Download or read book Autonomous Motherhood written by Susan B. Boyd and published by University of Toronto Press. This book was released on 2015-05-07 with total page 290 pages. Available in PDF, EPUB and Kindle. Book excerpt: Since the end of the Second World War, increasing numbers of women have decided to become mothers without intending the biological father or a partner to participate in parenting. Many conceive via donor insemination or adopt; others become pregnant after a brief sexual relationship and decide to parent alone. Using a feminist socio-legal framework, Autonomous Motherhood? probes fundamental assumptions within the law about the nature of family and parenting. Drawing on a range of empirical evidence, including legislative history, case studies, and interviews with single mothers, the authors conclude that while women may now have the economic and social freedom to parent alone, they must still negotiate a socio-legal framework that suggests their choice goes against the interests of society, fatherhood, and children.

Book Ecological Thinking

    Book Details:
  • Author : Lorraine Code
  • Publisher : Oxford University Press
  • Release : 2006-04-27
  • ISBN : 9780198036135
  • Pages : 348 pages

Download or read book Ecological Thinking written by Lorraine Code and published by Oxford University Press. This book was released on 2006-04-27 with total page 348 pages. Available in PDF, EPUB and Kindle. Book excerpt: How could ecological thinking animate an epistemology capable of addressing feminist, multicultural, and other post-colonial concerns? Starting from an epistemological approach implicit in Rachel Carson's scientific practice, Lorraine Code elaborates the creative, restructuring resources of ecology for a theory of knowledge. She critiques the instrumental rationality, abstract individualism, and exploitation of people and places that western epistemologies of mastery have legitimated, to propose a politics of epistemic location, sensitive to the interplay of particularity and diversity, and focused on responsible epistemic practice.
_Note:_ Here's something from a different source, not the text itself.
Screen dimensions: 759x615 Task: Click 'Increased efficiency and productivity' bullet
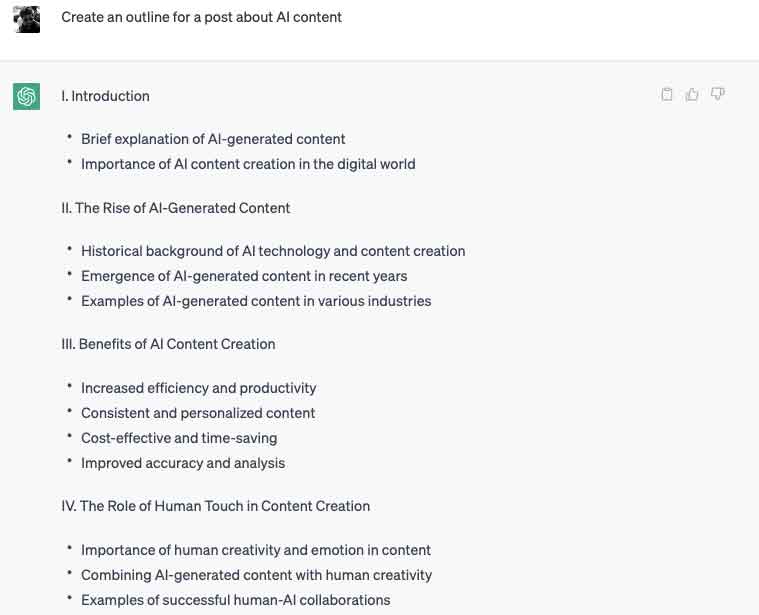click(198, 388)
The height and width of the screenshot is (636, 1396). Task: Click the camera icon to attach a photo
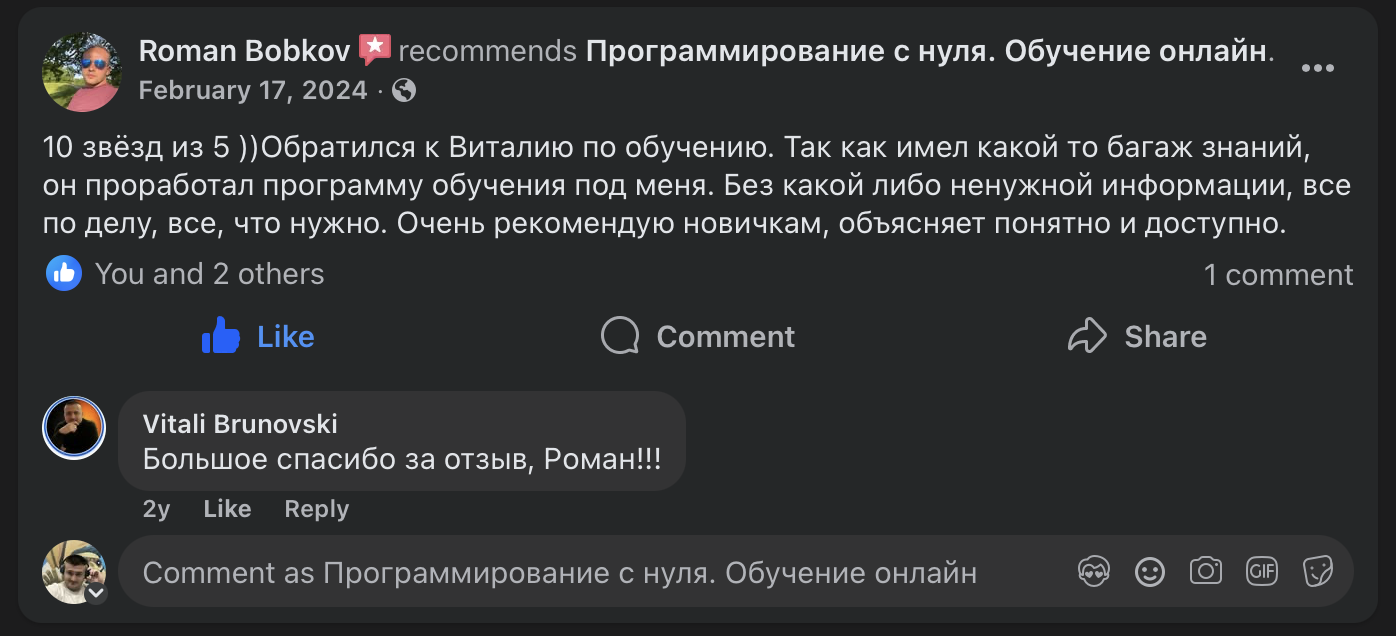coord(1205,571)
Drawing on ecological theory and practice, on naturalized epistemology, and on feminist and post-colonial theories, Code analyzes extended examples from developmental psychology, and from two "natural" institutions of knowledge production--medicine and law. These institutions lend themselves well to a reconfigured naturalism. They are, in practice, empirically-scientifically informed, specifically situated, and locally interpretive. With human subjects as their "objects" of knowledge, they invoke the responsibility requirements central to Code's larger project. This book discusses a wide range of literature in philosophy, social science, and ethico-political thought. Highly innovative, it will generate productive conversations in feminist theory, and in the ethics and politics of knowledge more broadly conceived.